*ACTIVITY*: Exactly the lines starting at the line containing "Instruction: Click the QCY" and ending at the line containing "is (1230, 889)." are to be written out from the listing below, both included.
======== PROVIDED DATA
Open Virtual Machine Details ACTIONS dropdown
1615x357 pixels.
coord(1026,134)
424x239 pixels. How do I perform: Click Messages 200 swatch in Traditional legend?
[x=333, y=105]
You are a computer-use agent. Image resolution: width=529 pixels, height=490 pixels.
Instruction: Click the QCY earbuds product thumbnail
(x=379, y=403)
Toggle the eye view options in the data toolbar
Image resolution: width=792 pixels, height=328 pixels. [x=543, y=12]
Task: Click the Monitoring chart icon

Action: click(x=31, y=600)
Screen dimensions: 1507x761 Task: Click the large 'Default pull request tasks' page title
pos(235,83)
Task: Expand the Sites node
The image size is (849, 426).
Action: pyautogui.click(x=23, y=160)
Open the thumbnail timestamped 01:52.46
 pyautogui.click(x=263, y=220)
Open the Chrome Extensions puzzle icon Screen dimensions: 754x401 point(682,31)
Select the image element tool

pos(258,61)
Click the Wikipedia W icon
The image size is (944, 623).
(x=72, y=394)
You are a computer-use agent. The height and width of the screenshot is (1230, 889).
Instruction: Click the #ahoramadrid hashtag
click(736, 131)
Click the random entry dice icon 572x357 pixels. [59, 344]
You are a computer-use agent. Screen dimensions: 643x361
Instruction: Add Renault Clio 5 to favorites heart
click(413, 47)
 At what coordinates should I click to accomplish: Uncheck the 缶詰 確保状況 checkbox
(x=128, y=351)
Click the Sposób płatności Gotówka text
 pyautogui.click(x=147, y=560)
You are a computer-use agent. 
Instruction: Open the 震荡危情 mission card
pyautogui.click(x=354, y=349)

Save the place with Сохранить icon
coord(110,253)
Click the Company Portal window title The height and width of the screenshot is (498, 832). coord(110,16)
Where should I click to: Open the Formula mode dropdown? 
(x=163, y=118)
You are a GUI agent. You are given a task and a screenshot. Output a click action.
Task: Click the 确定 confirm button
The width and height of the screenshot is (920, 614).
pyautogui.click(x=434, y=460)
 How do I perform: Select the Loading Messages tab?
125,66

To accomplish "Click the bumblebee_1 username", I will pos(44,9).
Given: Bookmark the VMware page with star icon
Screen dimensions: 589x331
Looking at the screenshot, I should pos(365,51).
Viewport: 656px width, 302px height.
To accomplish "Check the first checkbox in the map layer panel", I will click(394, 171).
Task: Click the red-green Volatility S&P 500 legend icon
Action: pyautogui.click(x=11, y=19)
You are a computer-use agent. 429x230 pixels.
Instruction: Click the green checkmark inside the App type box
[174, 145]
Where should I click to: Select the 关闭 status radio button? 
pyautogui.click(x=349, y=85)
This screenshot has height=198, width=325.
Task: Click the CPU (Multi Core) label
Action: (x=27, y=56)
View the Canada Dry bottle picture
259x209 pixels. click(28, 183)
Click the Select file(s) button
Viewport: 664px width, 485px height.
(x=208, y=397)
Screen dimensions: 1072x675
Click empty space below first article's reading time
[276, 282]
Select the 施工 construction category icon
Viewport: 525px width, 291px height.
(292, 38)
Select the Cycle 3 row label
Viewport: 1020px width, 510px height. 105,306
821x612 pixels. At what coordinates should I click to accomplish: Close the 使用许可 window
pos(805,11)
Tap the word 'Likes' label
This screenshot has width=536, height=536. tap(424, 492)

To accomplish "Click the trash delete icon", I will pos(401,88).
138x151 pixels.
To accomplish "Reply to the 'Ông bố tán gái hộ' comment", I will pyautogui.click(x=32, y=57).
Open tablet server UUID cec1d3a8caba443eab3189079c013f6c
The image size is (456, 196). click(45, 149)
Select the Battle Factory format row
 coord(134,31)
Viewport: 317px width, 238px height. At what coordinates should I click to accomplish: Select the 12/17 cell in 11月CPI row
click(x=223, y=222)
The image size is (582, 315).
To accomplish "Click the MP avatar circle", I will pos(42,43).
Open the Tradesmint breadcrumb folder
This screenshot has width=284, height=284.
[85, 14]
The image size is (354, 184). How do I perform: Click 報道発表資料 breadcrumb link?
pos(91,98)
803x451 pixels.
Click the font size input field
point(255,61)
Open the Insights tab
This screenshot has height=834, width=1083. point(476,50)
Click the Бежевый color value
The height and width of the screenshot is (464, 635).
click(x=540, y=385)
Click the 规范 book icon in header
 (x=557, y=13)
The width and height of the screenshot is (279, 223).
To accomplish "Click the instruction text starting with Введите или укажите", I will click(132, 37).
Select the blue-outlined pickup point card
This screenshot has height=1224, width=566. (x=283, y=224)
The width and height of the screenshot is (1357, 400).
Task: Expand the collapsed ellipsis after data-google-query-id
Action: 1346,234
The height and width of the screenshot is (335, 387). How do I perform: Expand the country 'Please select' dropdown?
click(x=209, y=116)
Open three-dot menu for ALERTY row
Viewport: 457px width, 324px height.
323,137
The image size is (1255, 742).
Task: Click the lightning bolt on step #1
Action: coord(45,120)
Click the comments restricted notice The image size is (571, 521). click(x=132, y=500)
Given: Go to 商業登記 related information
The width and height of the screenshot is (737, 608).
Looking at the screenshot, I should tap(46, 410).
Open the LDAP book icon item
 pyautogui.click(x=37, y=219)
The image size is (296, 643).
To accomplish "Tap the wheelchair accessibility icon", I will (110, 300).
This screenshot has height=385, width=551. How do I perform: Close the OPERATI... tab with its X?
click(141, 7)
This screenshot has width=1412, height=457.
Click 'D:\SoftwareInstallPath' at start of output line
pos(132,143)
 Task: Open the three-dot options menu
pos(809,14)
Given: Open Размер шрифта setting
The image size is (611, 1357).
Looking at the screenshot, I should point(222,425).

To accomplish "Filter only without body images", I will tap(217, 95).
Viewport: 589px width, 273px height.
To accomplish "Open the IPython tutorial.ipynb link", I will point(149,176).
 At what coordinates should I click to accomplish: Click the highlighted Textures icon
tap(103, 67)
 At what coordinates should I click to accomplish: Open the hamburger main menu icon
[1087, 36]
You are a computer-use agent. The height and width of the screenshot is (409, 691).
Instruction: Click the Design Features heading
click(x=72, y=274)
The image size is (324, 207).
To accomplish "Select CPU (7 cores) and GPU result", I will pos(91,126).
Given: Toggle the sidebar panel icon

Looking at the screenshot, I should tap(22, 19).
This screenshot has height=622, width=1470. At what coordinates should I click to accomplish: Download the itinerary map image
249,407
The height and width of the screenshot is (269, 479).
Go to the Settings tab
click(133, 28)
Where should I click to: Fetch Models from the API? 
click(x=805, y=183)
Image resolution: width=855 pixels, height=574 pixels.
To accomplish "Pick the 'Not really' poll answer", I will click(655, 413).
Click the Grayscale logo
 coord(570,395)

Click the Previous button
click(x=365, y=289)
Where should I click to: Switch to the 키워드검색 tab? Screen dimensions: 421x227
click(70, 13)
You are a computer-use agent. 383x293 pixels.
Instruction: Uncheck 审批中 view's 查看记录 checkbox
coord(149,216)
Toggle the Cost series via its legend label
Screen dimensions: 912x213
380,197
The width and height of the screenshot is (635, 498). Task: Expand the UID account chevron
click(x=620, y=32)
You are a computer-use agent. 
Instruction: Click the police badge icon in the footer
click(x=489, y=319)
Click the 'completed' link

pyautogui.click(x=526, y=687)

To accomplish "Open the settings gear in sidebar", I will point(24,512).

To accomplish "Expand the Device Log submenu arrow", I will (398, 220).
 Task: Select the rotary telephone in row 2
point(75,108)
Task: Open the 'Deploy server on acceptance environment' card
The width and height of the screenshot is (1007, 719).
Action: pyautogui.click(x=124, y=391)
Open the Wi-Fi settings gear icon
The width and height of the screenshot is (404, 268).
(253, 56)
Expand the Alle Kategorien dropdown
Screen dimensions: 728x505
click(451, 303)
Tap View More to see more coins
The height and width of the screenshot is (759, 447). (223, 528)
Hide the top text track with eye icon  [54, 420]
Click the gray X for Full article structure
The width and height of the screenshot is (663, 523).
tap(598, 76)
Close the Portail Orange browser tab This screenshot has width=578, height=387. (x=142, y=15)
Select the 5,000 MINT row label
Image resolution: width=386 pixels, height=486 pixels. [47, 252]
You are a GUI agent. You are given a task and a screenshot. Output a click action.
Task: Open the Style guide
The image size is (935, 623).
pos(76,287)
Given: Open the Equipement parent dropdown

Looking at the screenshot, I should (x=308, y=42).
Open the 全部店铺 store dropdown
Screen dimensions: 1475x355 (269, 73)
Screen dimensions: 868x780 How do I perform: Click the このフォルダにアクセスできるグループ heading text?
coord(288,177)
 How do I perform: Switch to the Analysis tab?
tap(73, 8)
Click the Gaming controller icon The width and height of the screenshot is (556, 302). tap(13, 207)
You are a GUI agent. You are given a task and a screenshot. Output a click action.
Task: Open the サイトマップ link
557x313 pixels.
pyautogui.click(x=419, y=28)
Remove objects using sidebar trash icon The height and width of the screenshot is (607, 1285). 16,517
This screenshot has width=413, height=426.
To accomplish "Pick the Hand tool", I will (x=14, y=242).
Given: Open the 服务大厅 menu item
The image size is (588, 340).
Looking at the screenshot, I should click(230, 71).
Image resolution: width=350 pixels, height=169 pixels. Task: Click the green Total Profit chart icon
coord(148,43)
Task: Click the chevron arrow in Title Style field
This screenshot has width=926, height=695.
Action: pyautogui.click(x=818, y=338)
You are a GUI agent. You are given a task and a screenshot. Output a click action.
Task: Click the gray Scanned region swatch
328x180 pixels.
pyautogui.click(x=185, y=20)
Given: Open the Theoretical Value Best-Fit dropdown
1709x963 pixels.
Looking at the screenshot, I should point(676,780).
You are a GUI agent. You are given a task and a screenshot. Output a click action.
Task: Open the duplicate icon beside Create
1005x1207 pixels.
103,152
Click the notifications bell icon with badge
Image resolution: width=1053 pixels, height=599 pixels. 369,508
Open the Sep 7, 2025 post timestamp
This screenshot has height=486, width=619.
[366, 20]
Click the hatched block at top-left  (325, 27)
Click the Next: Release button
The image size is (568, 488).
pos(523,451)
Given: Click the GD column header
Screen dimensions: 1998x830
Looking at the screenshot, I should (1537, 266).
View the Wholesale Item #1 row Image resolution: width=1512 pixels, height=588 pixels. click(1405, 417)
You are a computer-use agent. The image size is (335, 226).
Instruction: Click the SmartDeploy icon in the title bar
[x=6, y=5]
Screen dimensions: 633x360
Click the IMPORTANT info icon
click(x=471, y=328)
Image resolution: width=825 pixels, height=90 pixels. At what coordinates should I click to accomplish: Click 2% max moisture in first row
================
*TASK SOLUTION*:
Instruction: Click the QCY earbuds product thumbnail
(x=379, y=403)
Toggle the eye view options in the data toolbar
Image resolution: width=792 pixels, height=328 pixels. [x=543, y=12]
Task: Click the Monitoring chart icon

Action: click(x=31, y=600)
Screen dimensions: 1507x761 Task: Click the large 'Default pull request tasks' page title
pos(235,83)
Task: Expand the Sites node
The image size is (849, 426).
Action: pyautogui.click(x=23, y=160)
Open the thumbnail timestamped 01:52.46
 pyautogui.click(x=263, y=220)
Open the Chrome Extensions puzzle icon Screen dimensions: 754x401 point(682,31)
Select the image element tool

pos(258,61)
Click the Wikipedia W icon
The image size is (944, 623).
(x=72, y=394)
You are a computer-use agent. The height and width of the screenshot is (1230, 889).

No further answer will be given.